━━━ SELECTED EXTRACT ━━━
Now, let’s project the skeleton onto the video frames. First, we will select a 20-second segment to process.

start_time = 10  # Start time in seconds (adjust as needed)
end_time = start_time + 5  # End time in seconds
start_frame = int(start_time * fps)
end_frame = int(end_time * fps)
frame_idx = 0
while cap.isOpened():
    # read current frame
    ret, frame = cap.read()
    if not ret:
        break
        
    if start_frame <= frame_idx < end_frame:
        # Get keypoints and scores for the current frame
        if frame_idx < len(keypoints):
            frame_keypoints = keypoints[frame_idx]
            frame_scores = scores[frame_idx]
            
            # Draw keypoints
            for i, (x, y) in enumerate(frame_keypoints):
                # Only draw if confidence score is above threshold
                if frame_scores[i] > 0.5:  # Adjust threshold as needed
                    cv2.circle(frame, (int(x), int(y)), 5, (0, 255, 0), -1)
                    
            # Draw skeleton
            for connection in skeleton:
                start, end = connection
                # Only draw if confidence score is above threshold
                if frame_scores[start] > 0.5 and frame_scores[end] > 0.5:
                    x1, y1 = frame_keypoints[start]
                    x2, y2 = frame_keypoints[end]
                    cv2.line(frame, (int(x1), int(y1)), (int(x2), int(y2)), (255, 0, 0), 2)
                    
        # Write frame to output video
        out.write(frame)
        
    frame_idx += 1
    
    # Stop processing after the end frame
    if frame_idx >= end_frame:
        break

Free the resources after processing.

cap.release()
out.release()
cv2.destroyAllWindows()

2.3.Display the Result#

Great! We have the results. Now, we can display the video in the notebook using IPython.display.

import IPython.display as ipd
import subprocess

To display the video in the notebook, we need to re-encode the output into a web-supported format (H.264).

web_path = save_path.replace(".mp4", "_web.mp4")

subprocess.run([
    "ffmpeg",
    "-y",
    "-i", save_path,
    "-vcodec", "libx264",
    "-acodec", "aac",
    "-pix_fmt", "yuv420p",
    web_path
], stdout=subprocess.DEVNULL, stderr=subprocess.DEVNULL, check=True)

print("Re-encoded to:", web_path)
Re-encoded to: ../data/output_web.mp4
ipd.display(ipd.Video(web_path, embed=True, width=640, height=360))
━━━
* **WHAT IS ASKED**
Could you revise the pose-skeleton tutorial from "2.3.Display the Result#" through "web-supported format (H.264).", putting "browser" wherever "notebook" appears?
━━━ GIVEN INFORMATION ━━━
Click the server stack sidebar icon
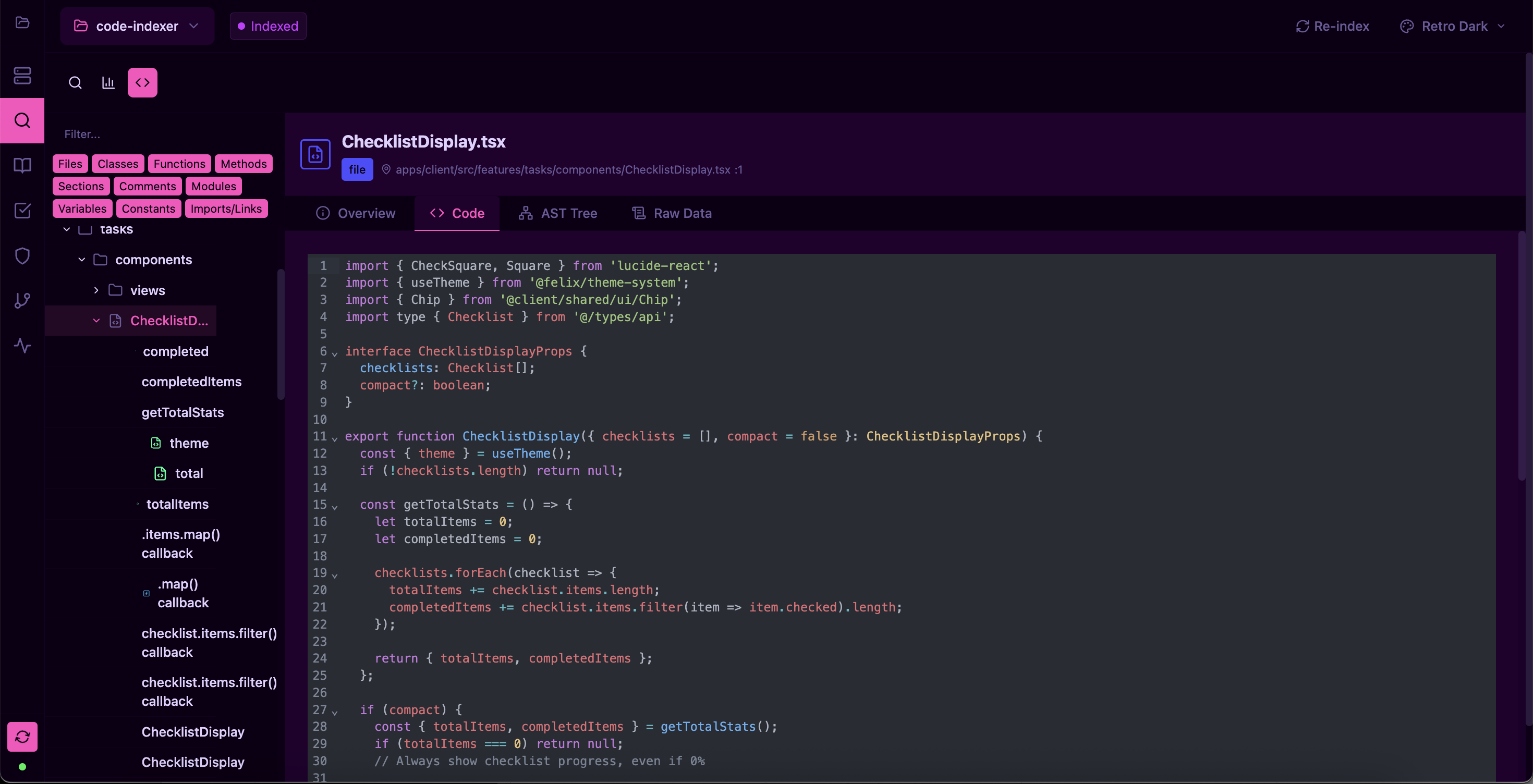Screen dimensions: 1533x784 pyautogui.click(x=22, y=76)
━━━
* **THE COMPLETED TASK**
2.3.Display the Result#

Great! We have the results. Now, we can display the video in the browser using IPython.display.

import IPython.display as ipd
import subprocess

To display the video in the browser, we need to re-encode the output into a web-supported format (H.264).